Caroline C. Morris
Catalog Number: 2017.fic.010
Need last-minute inspiration for a Halloween costume? Take a cue from early-twentieth-century stage actor Florence Holbrook: big hair with a bigger hat is always an attention-grabber.
From February through May 1910, Bright Eyes played to crowds at the New York Theatre and the Grand Opera House, both in New York City. The “musical play” follows the lives of an unemployed young actress and her playwright husband as they struggle to find a producer for the husband’s play. Hijinks ensue after they rope in the [male] president of a female seminary. The original performance featured veteran actors Cecil Lean and Florence Holbrook, both of whom received positive reviews from critics who were otherwise lukewarm about the play. (The New York Times critic belittled the play as “a slightly entertaining piece, with occasional bits of merit.”) Holbrook brought energy to the production, while Lean brought comedy. In the play’s most popular scene, Cecil Lean reads out weekly notices to a country church choir, using shades of “hesitation, nearsightedness, blunders, gravity, deprecation, modesty, exultation, cheerfulness, and sadness” that had the audience rolling in the aisles.

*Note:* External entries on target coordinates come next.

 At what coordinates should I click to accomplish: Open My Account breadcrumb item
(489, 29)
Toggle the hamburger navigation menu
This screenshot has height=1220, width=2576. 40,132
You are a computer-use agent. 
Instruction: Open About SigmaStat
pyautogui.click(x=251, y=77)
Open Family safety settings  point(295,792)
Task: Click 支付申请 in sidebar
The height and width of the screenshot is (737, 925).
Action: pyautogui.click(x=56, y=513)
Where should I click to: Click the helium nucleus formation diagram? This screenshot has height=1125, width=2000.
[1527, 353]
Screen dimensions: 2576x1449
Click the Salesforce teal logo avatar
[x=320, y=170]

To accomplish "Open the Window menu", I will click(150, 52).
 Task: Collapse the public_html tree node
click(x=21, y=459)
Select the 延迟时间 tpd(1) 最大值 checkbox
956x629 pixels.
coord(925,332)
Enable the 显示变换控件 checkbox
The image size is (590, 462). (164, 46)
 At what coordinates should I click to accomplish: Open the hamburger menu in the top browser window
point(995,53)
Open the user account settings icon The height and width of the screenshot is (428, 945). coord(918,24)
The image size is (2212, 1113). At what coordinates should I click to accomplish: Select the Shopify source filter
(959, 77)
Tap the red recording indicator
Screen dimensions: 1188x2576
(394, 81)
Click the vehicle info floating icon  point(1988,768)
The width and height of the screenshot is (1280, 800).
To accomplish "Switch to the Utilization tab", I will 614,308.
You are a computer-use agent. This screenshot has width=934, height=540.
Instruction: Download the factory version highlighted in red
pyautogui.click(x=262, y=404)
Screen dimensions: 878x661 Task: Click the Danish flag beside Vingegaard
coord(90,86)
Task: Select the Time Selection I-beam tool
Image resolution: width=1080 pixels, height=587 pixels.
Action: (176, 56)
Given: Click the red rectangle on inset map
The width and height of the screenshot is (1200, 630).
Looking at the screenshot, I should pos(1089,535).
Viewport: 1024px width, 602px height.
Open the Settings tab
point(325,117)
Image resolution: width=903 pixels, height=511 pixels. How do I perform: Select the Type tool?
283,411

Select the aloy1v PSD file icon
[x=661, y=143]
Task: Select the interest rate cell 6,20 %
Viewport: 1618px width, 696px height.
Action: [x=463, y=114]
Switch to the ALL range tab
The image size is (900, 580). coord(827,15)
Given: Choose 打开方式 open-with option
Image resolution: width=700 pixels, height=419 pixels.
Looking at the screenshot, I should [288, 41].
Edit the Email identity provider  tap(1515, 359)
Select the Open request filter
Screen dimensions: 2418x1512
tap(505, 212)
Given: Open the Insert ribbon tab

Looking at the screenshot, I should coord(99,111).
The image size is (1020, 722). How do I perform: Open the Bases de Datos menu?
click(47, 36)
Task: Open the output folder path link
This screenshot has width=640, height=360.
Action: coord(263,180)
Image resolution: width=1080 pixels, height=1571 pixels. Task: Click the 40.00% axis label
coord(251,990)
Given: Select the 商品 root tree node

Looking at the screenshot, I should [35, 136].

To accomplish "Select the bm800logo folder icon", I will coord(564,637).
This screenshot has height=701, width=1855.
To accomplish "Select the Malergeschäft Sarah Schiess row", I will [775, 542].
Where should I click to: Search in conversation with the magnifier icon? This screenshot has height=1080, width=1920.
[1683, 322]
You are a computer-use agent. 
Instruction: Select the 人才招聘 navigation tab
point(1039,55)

As was common, when Bright Eyes left the New York stage, it showed up on stages in small and mid-sized cities around the country. The play toured eastern Wisconsin in February 1912 and northern Iowa in 1914, and it is likely the advertisement in the Historical Society’s collection dates from then. “Bright Eyes hasn’t much of a story,” said the Waterloo (IA) Evening Courier in 1914, “but it is a sparkling little ‘show,’ pert as to action and clean, and whiles away the time much more pleasantly than many of the [shows] that have preceded it.”